0.003990876020778189

Confidence Sets

We compute 95% (subvector) confidence sets for the causal effect of education on log wages.

[13]:

from ivmodels.tests import (
    inverse_anderson_rubin_test,
    inverse_wald_test,
    inverse_likelihood_ratio_test,
    inverse_conditional_likelihood_ratio_test,
    inverse_lagrange_multiplier_test
)

for name, inverse_test in [
    ("Wald (TSLS)", partial(inverse_wald_test, estimator="tsls")),
    ("Wald (LIML)", partial(inverse_wald_test, estimator="liml")),
    ("AR", inverse_anderson_rubin_test),
    ("LR", inverse_likelihood_ratio_test),
    ("CLR", inverse_conditional_likelihood_ratio_test),
    ("LM", inverse_lagrange_multiplier_test),
]:
    print(f"{name:<11}: {inverse_test(Z=Z, X=X, W=W, y=y, alpha=0.05):.3f}")

Wald (TSLS): [0.058, 0.232]
Wald (LIML): [0.063, 0.282]
AR         : [0.083, 0.352]
LR         : [0.079, 0.368]
CLR        : [0.073, 0.396]
LM         : [-0.594, -0.059] U [0.061, 0.467]

The confidence sets are of varying size. The inverse Anderson-Rubin test confidence set is the smallest among the weak-instrument-robust tests. This occurs as \(J_\mathrm{LIML} = 4.284\) is substantial and

\[(k - m_w) \cdot \mathrm{AR}(\beta) = \mathrm{LR}(\beta) + J_\mathrm{LIML}\]

such that “a little misspecification improves power” as discussed in Londschien(2025), section 4.

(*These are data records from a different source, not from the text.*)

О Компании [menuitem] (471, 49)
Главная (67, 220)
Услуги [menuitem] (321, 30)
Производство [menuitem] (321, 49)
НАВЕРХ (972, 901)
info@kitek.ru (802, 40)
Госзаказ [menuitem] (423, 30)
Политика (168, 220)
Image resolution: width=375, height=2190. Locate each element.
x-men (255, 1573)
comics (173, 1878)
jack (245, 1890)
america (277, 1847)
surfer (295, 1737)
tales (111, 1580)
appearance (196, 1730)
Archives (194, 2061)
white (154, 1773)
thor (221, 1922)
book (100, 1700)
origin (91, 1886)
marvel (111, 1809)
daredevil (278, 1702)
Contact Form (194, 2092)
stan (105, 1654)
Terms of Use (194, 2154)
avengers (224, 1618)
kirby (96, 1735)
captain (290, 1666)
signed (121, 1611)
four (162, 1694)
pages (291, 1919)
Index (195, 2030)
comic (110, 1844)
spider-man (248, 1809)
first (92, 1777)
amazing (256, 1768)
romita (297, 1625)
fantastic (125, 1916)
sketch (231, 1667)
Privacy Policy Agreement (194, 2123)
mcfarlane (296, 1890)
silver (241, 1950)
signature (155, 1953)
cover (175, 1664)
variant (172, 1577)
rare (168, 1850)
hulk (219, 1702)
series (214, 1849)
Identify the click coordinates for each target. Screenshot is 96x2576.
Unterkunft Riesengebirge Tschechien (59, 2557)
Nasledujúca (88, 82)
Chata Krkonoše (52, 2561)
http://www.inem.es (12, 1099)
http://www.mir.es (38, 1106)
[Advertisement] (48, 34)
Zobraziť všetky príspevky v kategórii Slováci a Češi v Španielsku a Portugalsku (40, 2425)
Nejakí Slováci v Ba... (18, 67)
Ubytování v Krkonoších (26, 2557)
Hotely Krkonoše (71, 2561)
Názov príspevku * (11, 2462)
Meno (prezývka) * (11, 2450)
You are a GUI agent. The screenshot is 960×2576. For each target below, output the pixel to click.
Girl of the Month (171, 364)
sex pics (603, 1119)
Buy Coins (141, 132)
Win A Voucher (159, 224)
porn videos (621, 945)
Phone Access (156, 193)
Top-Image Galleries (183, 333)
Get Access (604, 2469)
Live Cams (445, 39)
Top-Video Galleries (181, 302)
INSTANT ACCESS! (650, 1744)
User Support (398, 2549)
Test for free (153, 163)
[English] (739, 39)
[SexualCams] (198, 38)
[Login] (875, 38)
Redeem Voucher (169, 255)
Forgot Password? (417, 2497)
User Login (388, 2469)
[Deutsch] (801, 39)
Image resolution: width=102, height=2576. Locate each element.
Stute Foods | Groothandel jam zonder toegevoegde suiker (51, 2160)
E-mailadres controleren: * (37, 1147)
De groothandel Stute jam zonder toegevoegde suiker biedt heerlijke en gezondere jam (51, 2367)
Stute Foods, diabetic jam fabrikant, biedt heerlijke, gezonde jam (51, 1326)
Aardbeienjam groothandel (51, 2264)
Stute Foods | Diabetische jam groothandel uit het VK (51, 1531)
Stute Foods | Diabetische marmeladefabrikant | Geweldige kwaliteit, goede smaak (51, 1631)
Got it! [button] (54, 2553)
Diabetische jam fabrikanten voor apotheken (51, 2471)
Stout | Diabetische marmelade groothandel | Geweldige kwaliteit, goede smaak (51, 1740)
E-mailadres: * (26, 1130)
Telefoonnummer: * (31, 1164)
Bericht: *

We observe a common phenomenon for the Lagrange multiplier test: The confidence set obtained by inversion is disjoint. This is due to the test being a function of the score, the derivative of the likelihood, such that the statistic is zero both at the minimum but also at the maximum of the likelihood. The Lagrange multiplier test still has its uses, and might result in more smaller confidence sets if one can discard one part of the confidence set a-priori, e.g., as prior knowledge dictates that \(\beta_0 > 0\).

We now numerically verify proposition 44 of Londschien (2025). For \(\alpha_\mathrm{max} = 1 − F_{\chi^2(k - m_w)}(J_\mathrm{LIML})\), we expect the inverse Anderson-Rubin test confidence set to be just non-empty. For any \(\alpha > \alpha_\mathrm{max}\), we expect the confidence set to be empty.

[14]:

import scipy.stats

alpha_max = 1 - scipy.stats.chi2(5 - 2).cdf(j_stat)  # not equal to j_pval

cs = inverse_anderson_rubin_test(Z=Z, X=X, y=y, W=W, alpha=alpha_max - 1e-6)
print(f"Inverse AR (1-alpha={1 - alpha_max - 1e-6:7f}): {cs:.7f}")
cs = inverse_anderson_rubin_test(Z=Z, X=X, y=y, W=W, alpha=alpha_max + 1e-6)
print(f"Inverse AR (1-alpha={1 - alpha_max + 1e-6:7f}): {cs:.3f}")

Inverse AR (1-alpha=0.767640): [0.1721722, 0.1725321]
Inverse AR (1-alpha=0.767642): ∅

For \(\alpha_\mathrm{min} = 1 - F_{\chi^2(k-{m_W})}^{-1}(\mathrm{CD})\), we expect the inverse Anderson-Rubin test confidence set to be just bounded. For \(\alpha > \alpha_\mathrm{min}\), the confidence set should be unbounded.

[15]:

alpha_min = rank_pval

# The confidence set explodes at exactly alpha_min due to numerical instabilities
cs = inverse_anderson_rubin_test(Z=Z, X=X, y=y, W=W, alpha=alpha_min - 1e-6)
print(f"Inverse AR (1-alpha={1 - alpha_min - 1e-6:.6f}): {cs:.3f}")
cs = inverse_anderson_rubin_test(Z=Z, X=X, y=y, W=W, alpha=alpha_min + 1e-6)
print(f"Inverse AR (1-alpha={1 - alpha_min + 1e-6:.6f}): {cs:.3f}")

Inverse AR (1-alpha=0.998638): [-inf, -1451.003] U [-0.005, inf]
Inverse AR (1-alpha=0.998640): [-0.005, 1452.363]

The confidence sets obtained using \(\chi^2(k - m_W)\) critical values are more powerful than those proposed by Dufour et al. (2005). For \(\alpha=0.005\), the former are finite and don’t include 0, whereas the latter are unbounded.

[16]:

cs = inverse_anderson_rubin_test(Z=Z, X=X, y=y, W=W, alpha=0.005)
print(f"Inverse AR (1-alpha={1 - 0.005}): {cs:.3f}")

cs = inverse_anderson_rubin_test(Z=Z, X=XW, y=y, alpha=0.005).project([0])
print(f"Inverse AR (1-alpha={1 - 0.005}) by projection: {cs:.3f}")

Inverse AR (1-alpha=0.995): [0.028, 0.932]
Inverse AR (1-alpha=0.995) by projection: [-inf, -1.822] U [-0.023, inf]